PROBLEMS TO WORK ON:
- a) In the home funeral article, during which war was embalming first used?
- b) Please translate this sentence from the home funeral article into Spanish: "She is on the board for the National Home Funeral Alliance (NHFA)."

Have you ever wondered why it is considered standard to inject the body with embalming chemicals? Why do we put the deceased in thick caskets of metal, or even wood, and place that casket inside a concrete vault, before we even think about setting it all down in the soil of the cemetery? Are we doing this to protect the body from earthworms? Or perhaps to protect the earthworms from the body?
Thinking about the beauty of Native American burial mounds and other natural burial sites, it does seem quite unnatural to prepare and bury the deceased like we do today. But what can we do? Is there another way?
Dani Lavoire is a home birth midwife who realized that the skills she employed to serve families during birth could also be employed to support families experiencing a death. She is on the board for the National Home Funeral Alliance (NHFA). Through the NHFA, and through all of her work, she promotes the idea that not only can we bury our loved ones naturally, but we can also provide after-death care for our loved ones at home. As this is no longer standard in our culture, her information can really help those who want to transition and be a part of the home death movement. A presentation she gave recently for the Grow Network covered many topics, such as:
- Laws surrounding home death care
- Safety of home funerals – is it safe to touch a dead body?
- Children’s role in the home funeral process
- 7 ways home funerals heal
- Environmental impact of conventional death care / Why 6 feet is too deep for a home burial
- How home funerals build community
- How home death care saves thousands of dollars.
In her presentation, Dani explained how our culture in the United States developed the current conventional methods of embalming and burial. She explained that the practice of embalming was first used during the Civil War, so that the bodies of soldiers could be preserved long enough for them to be transported long distances, back to their families, where they could then be buried.
Author Elizabeth Fournier also covers this history and other information regarding home death care in her book “The Green Burial Guidebook: Everything You Need to Plan an Affordable, Environmentally Friendly Burial.”
Dani shows the tools employed to embalm a body with chemicals:
The picture is a bit small, but you can see the long sharp instruments at the top left of the picture, used to embalm the body with the chemicals in the bottles pictured in the bottom left.
Dani compares those sharp implements with the soothing tools used in a home death care, which include soap, washcloths, etc.

SUPPLIED MATERIAL:
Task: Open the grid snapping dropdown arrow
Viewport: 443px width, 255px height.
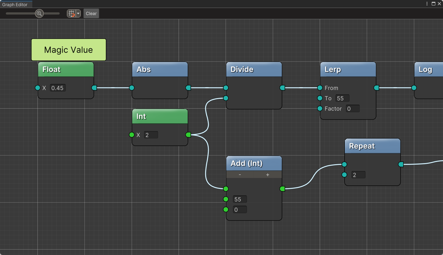Action: click(78, 13)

RESPONSE LIST:
- a) The Civil War.

- b) Ella forma parte de la junta de la National Home Funeral Alliance (NHFA).